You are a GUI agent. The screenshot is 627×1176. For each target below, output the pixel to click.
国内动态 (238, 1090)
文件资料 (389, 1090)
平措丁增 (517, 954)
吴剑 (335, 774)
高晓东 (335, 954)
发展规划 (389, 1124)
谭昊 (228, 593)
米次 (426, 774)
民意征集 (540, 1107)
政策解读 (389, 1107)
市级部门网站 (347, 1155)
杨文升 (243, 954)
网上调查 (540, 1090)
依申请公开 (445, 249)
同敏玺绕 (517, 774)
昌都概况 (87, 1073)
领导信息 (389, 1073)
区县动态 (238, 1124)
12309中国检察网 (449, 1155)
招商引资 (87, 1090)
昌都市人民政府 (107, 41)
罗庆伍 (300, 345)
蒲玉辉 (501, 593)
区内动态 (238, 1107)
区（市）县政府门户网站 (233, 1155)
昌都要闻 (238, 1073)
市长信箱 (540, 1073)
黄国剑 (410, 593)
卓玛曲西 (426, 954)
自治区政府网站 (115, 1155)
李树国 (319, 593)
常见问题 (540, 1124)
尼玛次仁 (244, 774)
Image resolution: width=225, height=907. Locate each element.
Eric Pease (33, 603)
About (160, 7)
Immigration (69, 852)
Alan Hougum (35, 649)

EXERCISE GOAL => Copy out all of the records above, substituting "point" for every occurrence of "pixel" and leaving everything else unchanged.

OUTPUT =>
You are a GUI agent. The screenshot is 627×1176. For each target below, output the point to click.
国内动态 (238, 1090)
文件资料 (389, 1090)
平措丁增 (517, 954)
吴剑 (335, 774)
高晓东 (335, 954)
发展规划 (389, 1124)
谭昊 (228, 593)
米次 (426, 774)
民意征集 (540, 1107)
政策解读 (389, 1107)
市级部门网站 (347, 1155)
杨文升 (243, 954)
网上调查 (540, 1090)
依申请公开 (445, 249)
同敏玺绕 (517, 774)
昌都概况 (87, 1073)
领导信息 (389, 1073)
区县动态 (238, 1124)
12309中国检察网 (449, 1155)
招商引资 (87, 1090)
昌都市人民政府 (107, 41)
罗庆伍 (300, 345)
蒲玉辉 (501, 593)
区内动态 (238, 1107)
区（市）县政府门户网站 (233, 1155)
昌都要闻 (238, 1073)
市长信箱 (540, 1073)
黄国剑 (410, 593)
卓玛曲西 (426, 954)
自治区政府网站 (115, 1155)
李树国 (319, 593)
常见问题 (540, 1124)
尼玛次仁 (244, 774)
Image resolution: width=225, height=907. Locate each element.
Eric Pease (33, 603)
About (160, 7)
Immigration (69, 852)
Alan Hougum (35, 649)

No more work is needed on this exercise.